Adults also use words to obscure and confuse, whereas children do not yet have the vocabulary or skill necessary to dissemble so effectively. Adults will use complex terms like "Synthetic Collateralized Debt Obligations" and "Enhanced Interrogation Techniques" to cover up their true meaning and intentions, in the hope that listeners will gloss over these important sounding terms and take the speaker at face value. Any idea worth explaining and defending can and should be relentlessly simplified until a sufficiently interested layperson, or even a child, can understand it. Only when an idea can be explained and understood can it be morally evaluated.
If you had an alethiometer, what would you ask it? If you could have a child's moral perspective again, what would you see? You probably have an issue in mind already, and most likely, you don't need the alethiometer to tell you the answer. It's easy to rationalize and explain away the details about why something isn't so bad, but if you reduce it to its simplest parts and look at it like a child, the answer is often staring you in the face. I think I know what question Philip Pullman wanted answered, and it was about morality and the Catholic church, but his novel generalizes to a tale about unassailable moral righteousness against existing power structures.

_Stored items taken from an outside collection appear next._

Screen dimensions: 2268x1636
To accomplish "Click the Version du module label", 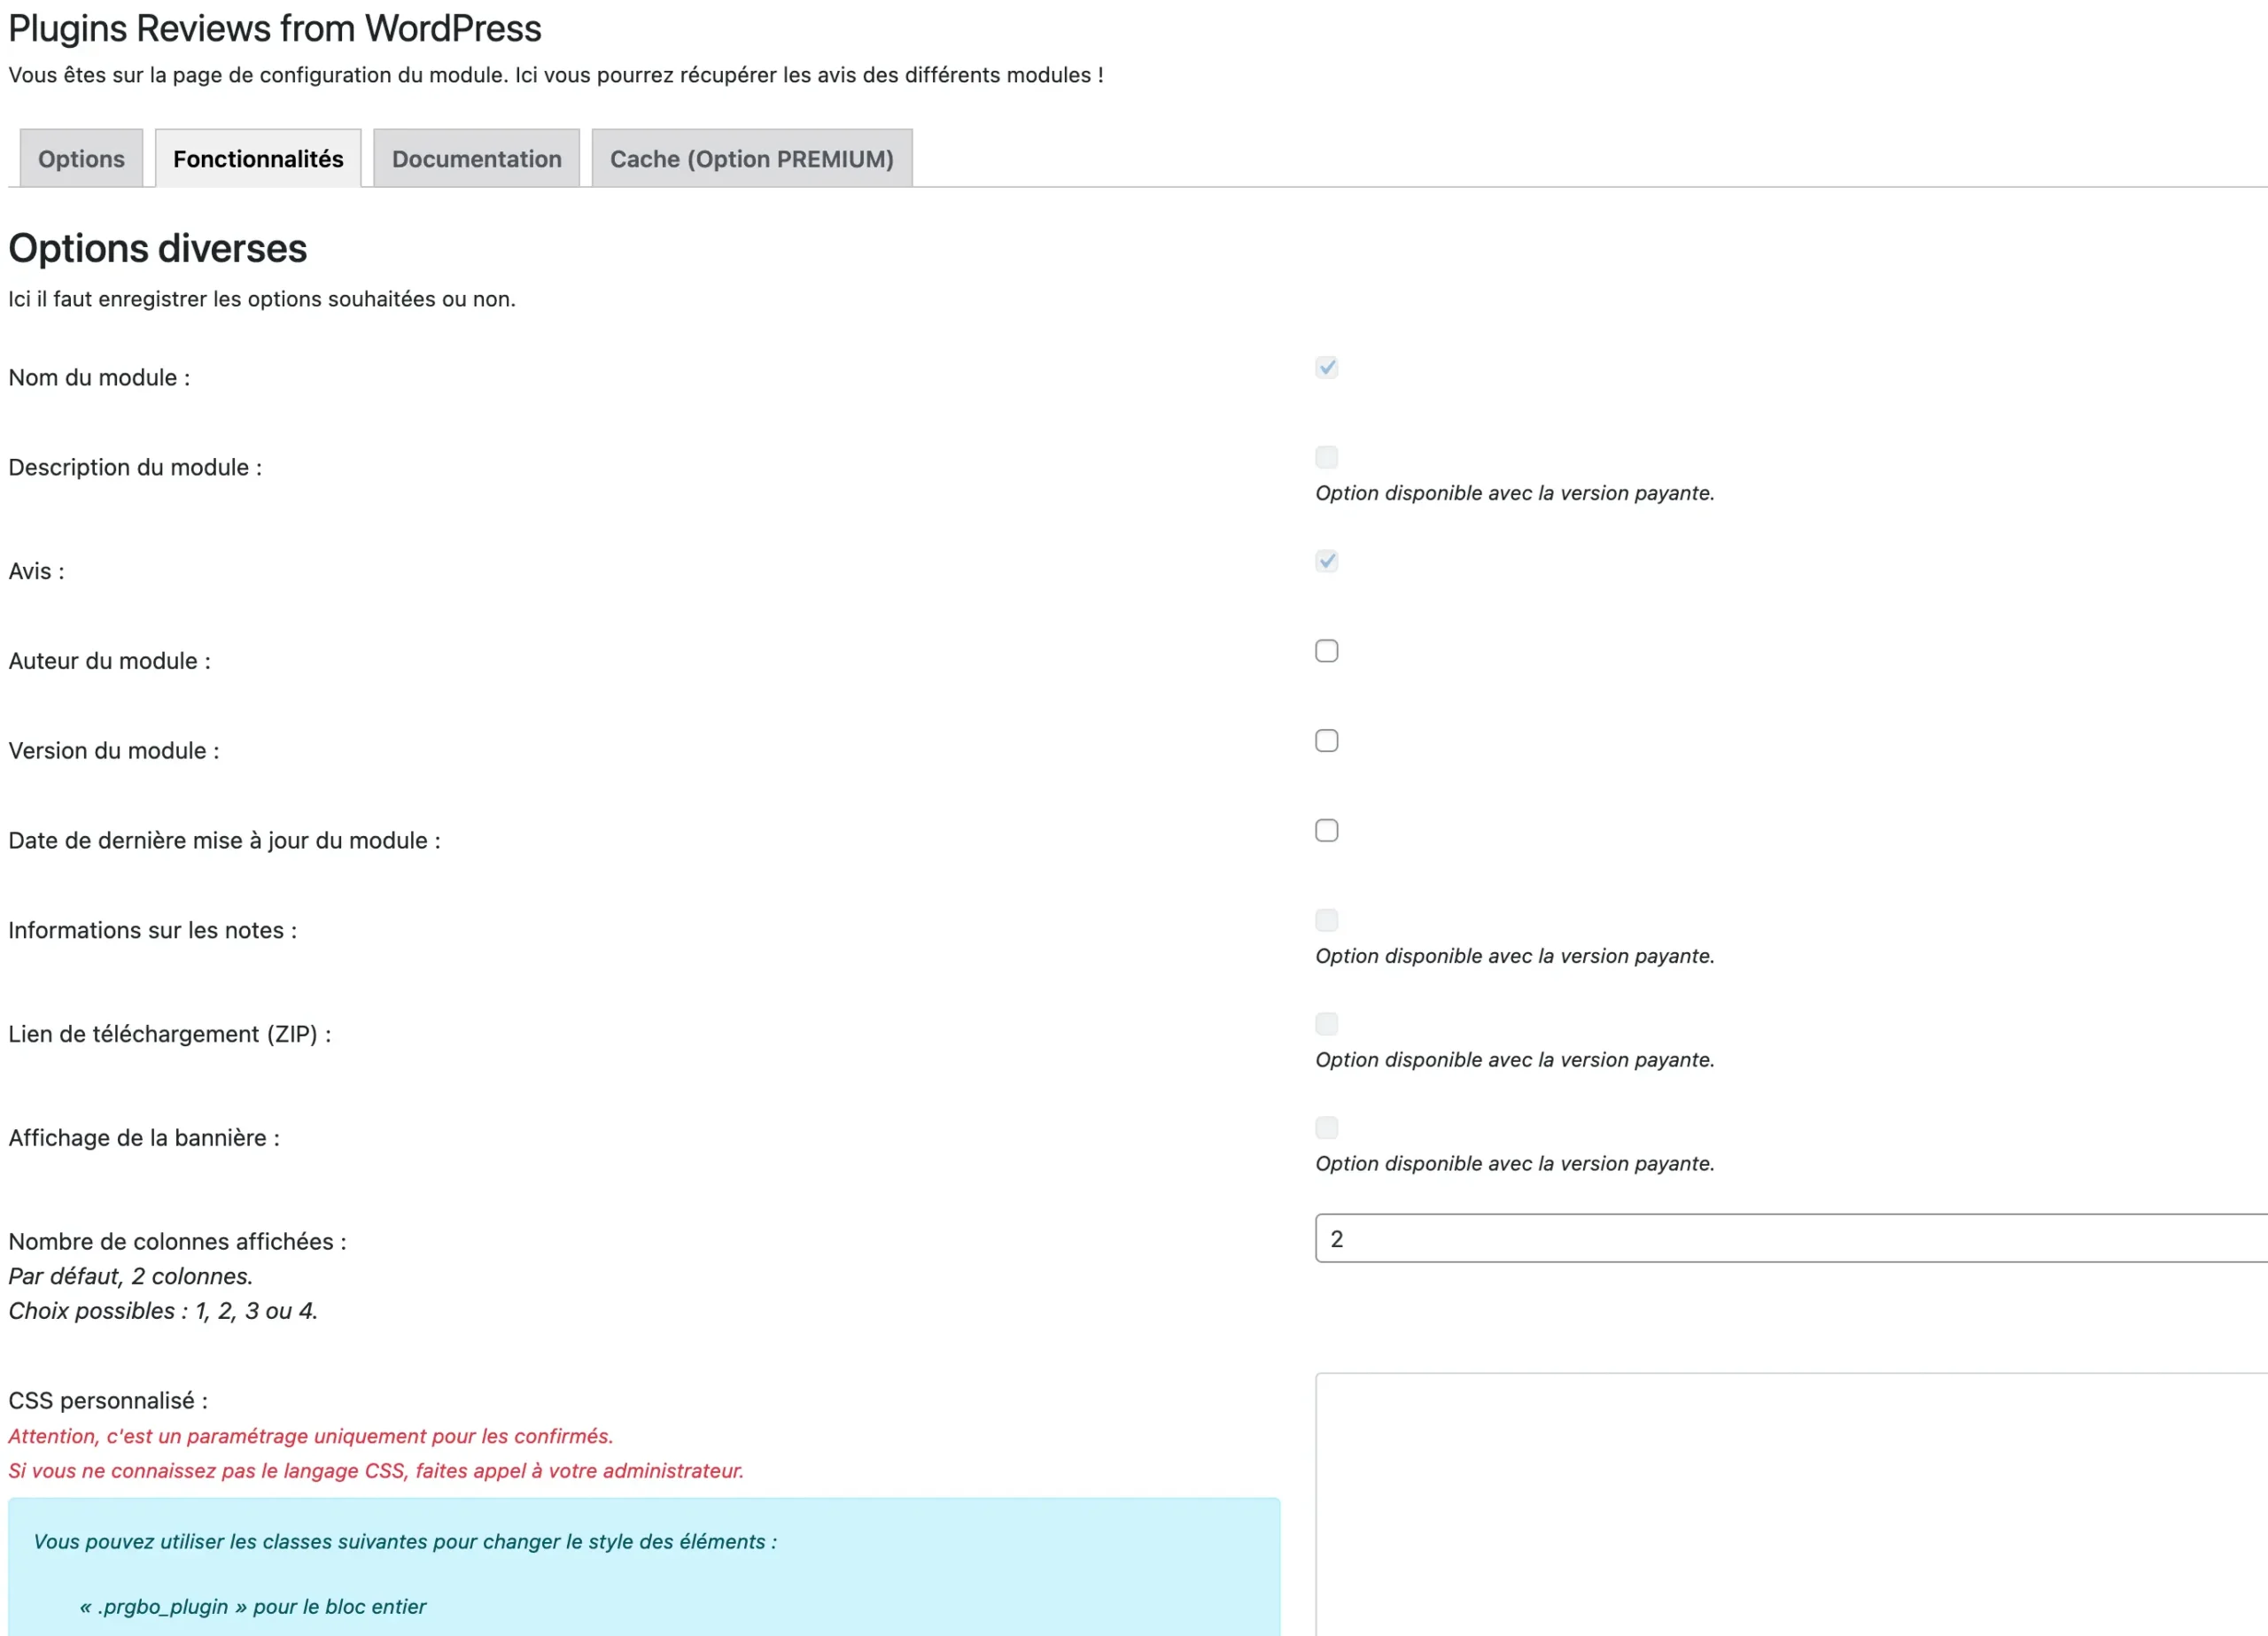I will coord(113,751).
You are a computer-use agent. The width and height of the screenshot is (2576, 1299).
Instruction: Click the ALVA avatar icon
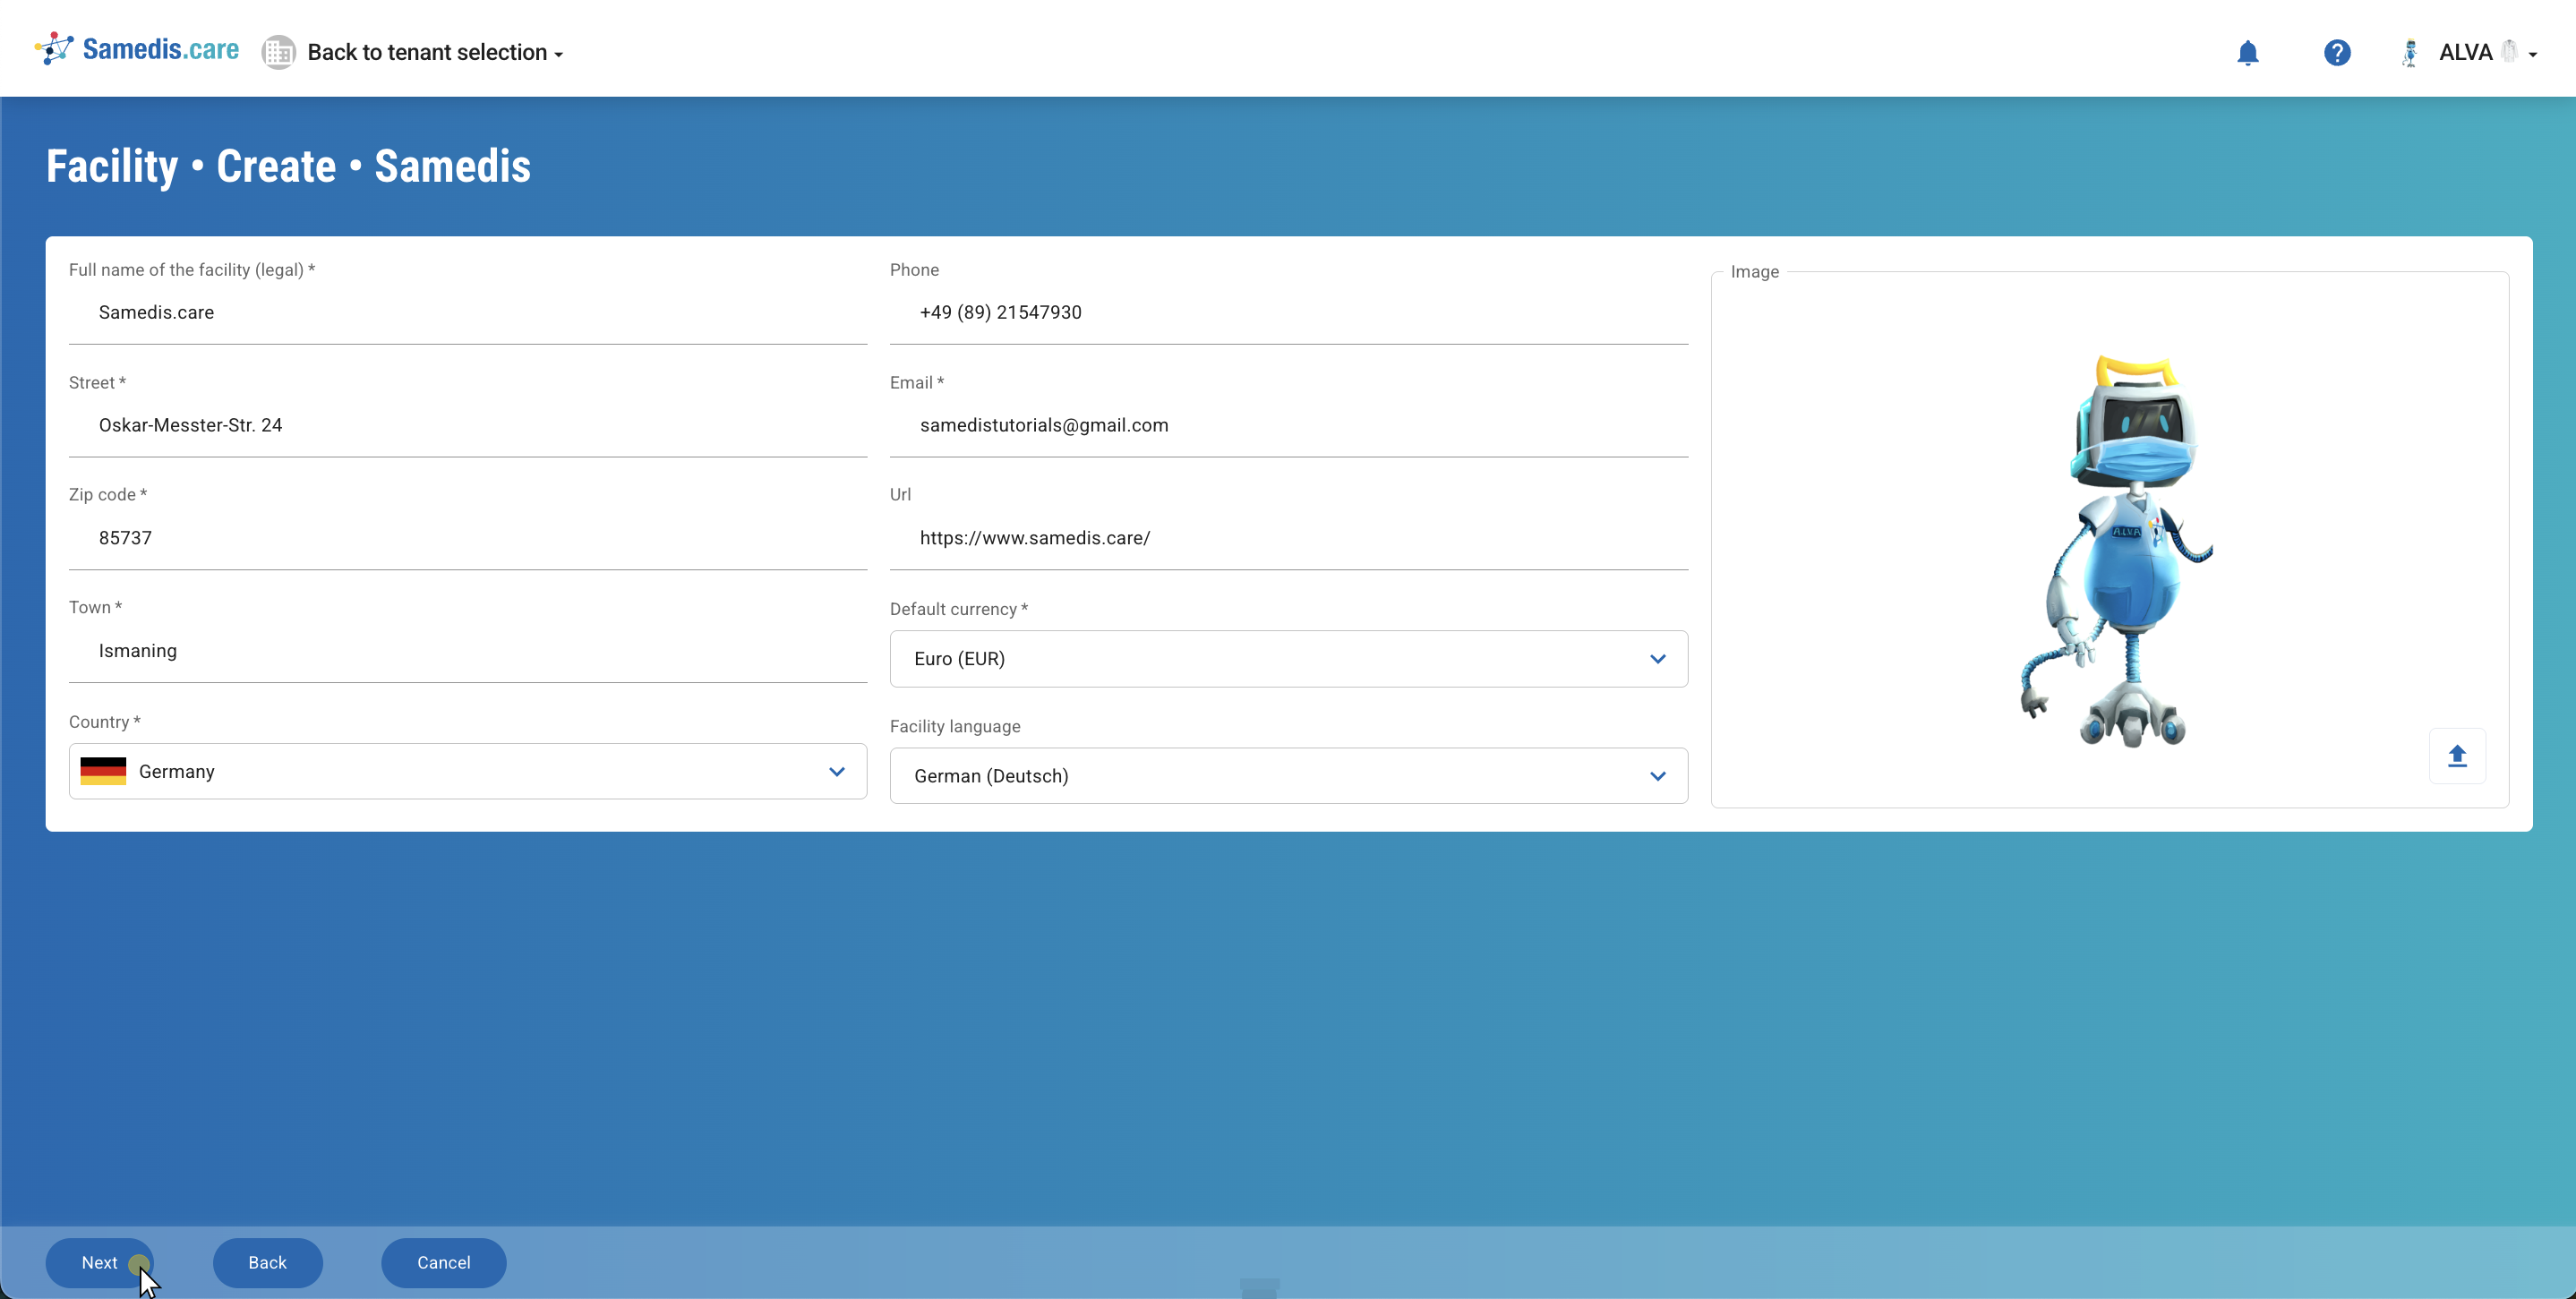[x=2410, y=53]
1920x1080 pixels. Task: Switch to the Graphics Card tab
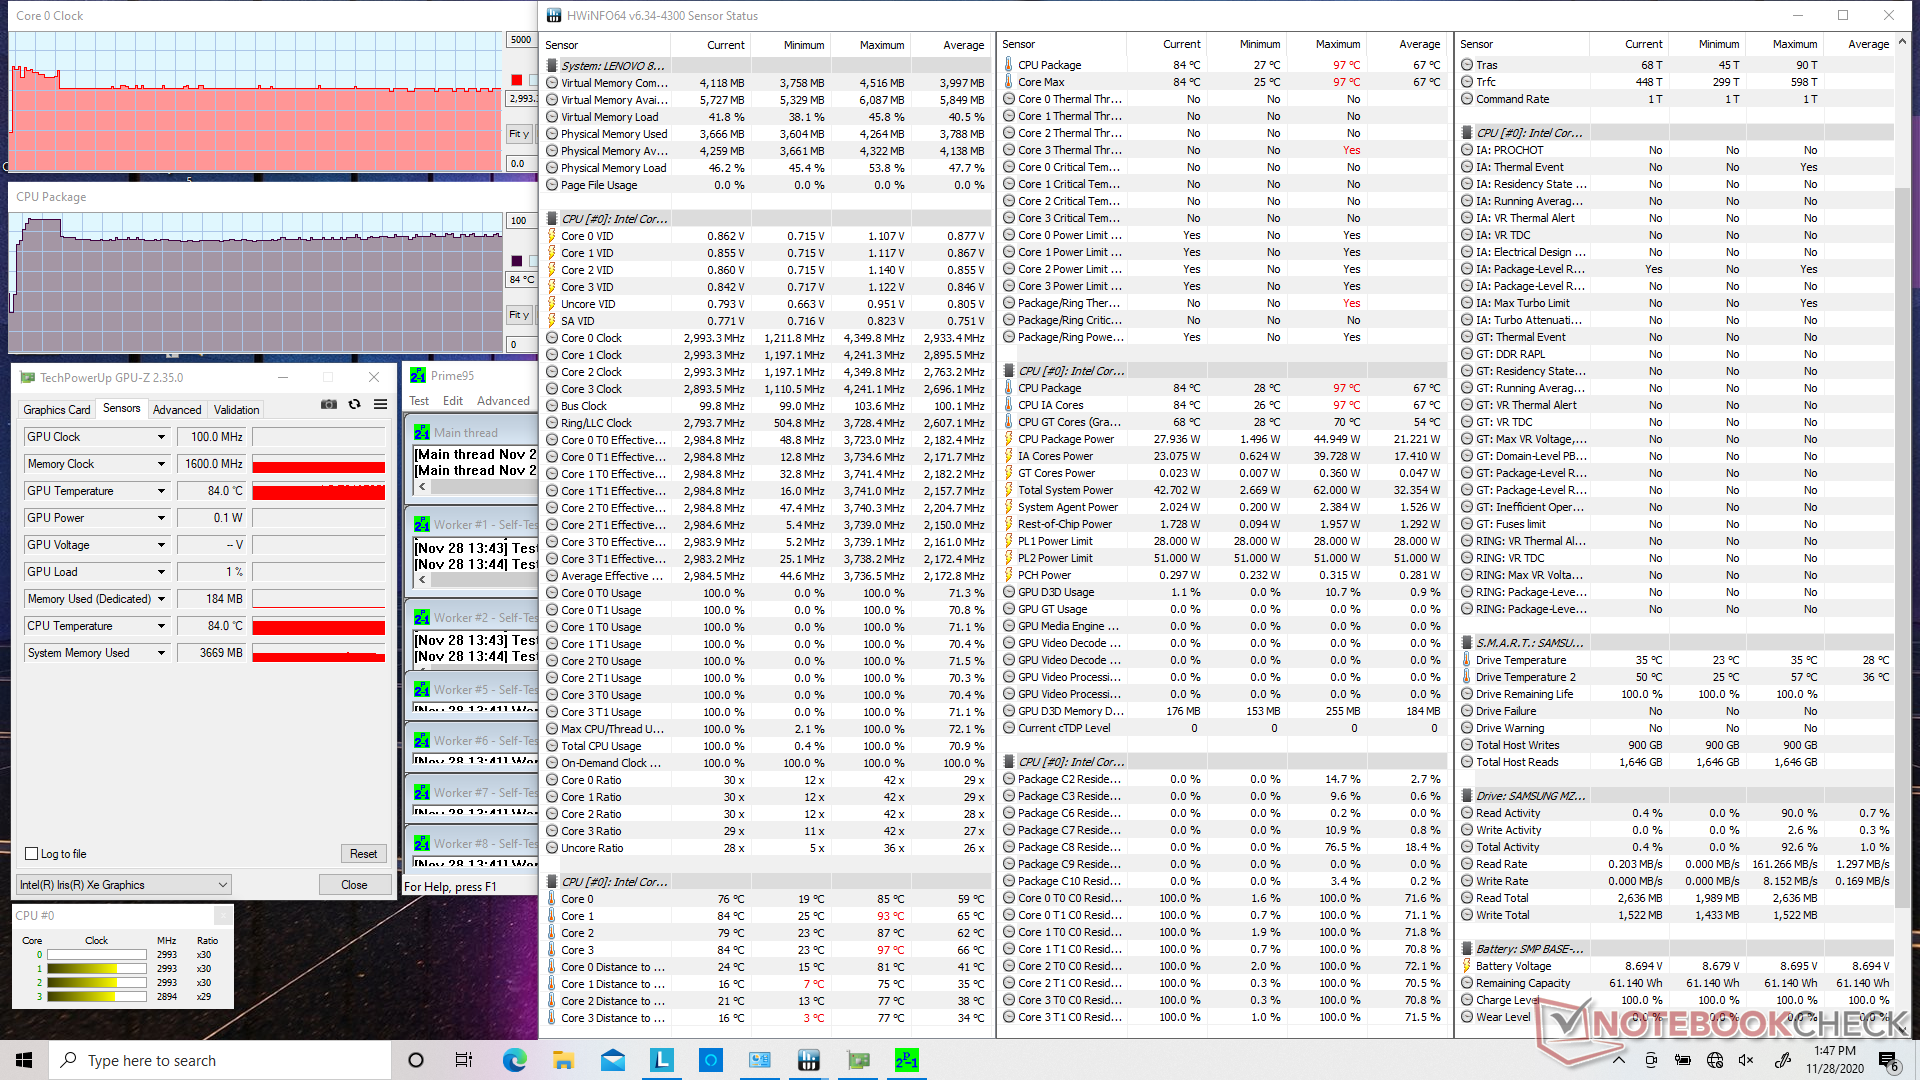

In 2020 America, the most obvious radical wrong is healthcare. Try to explain the healthcare system to a child whose parent is sick. Ask your internal alethiometer if healthcare is working for the people paying more and more while health outcomes stall and doctors work longer hours in more difficult conditions. The insurance company executives and hospital administrators are akin to the imposing men in dark suits striding menacingly through the halls of power, attempting to convince you that they alone have the answer to running an enormous health care system, an answer that mysteriously aligns with their own financial self interest. They invent terms like copay, coinsurance, deductible, out of pocket max, out of network, HMO, PPO, EPO, PBM, mostly to confuse and convince people that it's VERY COMPLICATED and best left to the insurance executives. They alone can determine what is medically necessary or not, what and who to cover or not, which prescription drugs are acceptable or not, and none of this can be explained to any mere mortal outside of the industry.
I'm not sure what the solution is to go from where we are now to where we need to be, because path-dependent systems are complicated and difficult to tinker with. But the next time someone talks about how healthcare is very complicated and we shouldn't change it because the insurance companies know what they're doing and are too powerful, remind them that there is no moral way to justify what is happening today. Try justifying modern healthcare to a child, or your internal alethiometer, and see how you feel about it without the jargon and political baggage. The answer is staring you in the face.